Party division is an active concern of the Democrats so close to midterms, with the race no doubt to be neck and neck. As the sun bore down on the pavement, we stood under the shade of the immigration center. We marched in three circles on the sidewalk, all of our frustrations bubbling to the ultimate doomsday scenario, ending popular rule and, by virtue, democracy. Among the protesters and their signs of hope, a woman came from the sidewalk, pointed her finger, and called us murderers. We left at 3:00 PM.

On July 4th at 5:00 AM, spectators of the Boston Pops began to set up their lawn chairs. Storrow Drive became a pedestrian paradise as the city prepared for its celebrations kicked off by a reading of the Declaration of Independence at the Old State House. On Charles street, I followed a woman holding a sign to the intersection of Mount Vernon where 50 protesters for RiseUp4AbortionRights blocked traffic.

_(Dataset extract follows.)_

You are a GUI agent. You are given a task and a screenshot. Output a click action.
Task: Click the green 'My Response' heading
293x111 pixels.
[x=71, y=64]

Members of StandUp4Abortion stage a “die-in” on Mount Vernon Street in Boston. (© Steve Schroeder)

 At 3 PM, RiseUp4AbortionRights activists staged a die-in in a moment of solidarity. Police blocked traffic and waited. In the silence of the activists spread on the ground, a man surrounded by his family called out, “Murderers! Save the lives of infants!”
A hush resumed, and for another minute, silence prevailed. But the group jumped to their feet, green banners unfurled, signs struck into the air, and marched down the street in unified chant, “Not the church, not the state, Women must decide their fate!”

I didn’t know the route, but I joined along and spoke to a volunteer:“It’s the 11th hour.”

We left Charles and took a right down Marlborough past the brownstones with American flags waving over broken sidewalks. We crossed Newbury, where cars honked but waved with cheers from the shoppers. We moved toward Boylston, where we were booed and had to rush to fill the streets to prevent cars from driving through us.

A motorcyclist moved through our crowd, giving us the middle finger and revving his engine as we made it to the Common . We stopped at 6 PM in front of the State House, and as we prepared to disperse among the 4th of July celebrations, one of the event coordinators, Maria Sanchez said, “We need to foster civil disobedience, we need to keep up the pressure to overturn this racist ruling. Get in the streets, walk out of work tell everyone to be part of the new rule and get everyone you know from everywhere you can and get them to march into the streets!”

I went to the Esplanade and met some friends, and we drank and wandered around the parade grounds. I noticed the military police presence, and my friends pointed at the rooftop snipers.

The rest of the police stood by, some in tactical gear, others patrolled with a dog. We couldn’t make it to the Hatch Shell, but in our section, we heard talk of the Proud Boys, drunken chants of Nazis to fuck off, and cheering on the police in their motorized golf cart as they drove by.

Fireworks draw our eyes from the ground while the band plays.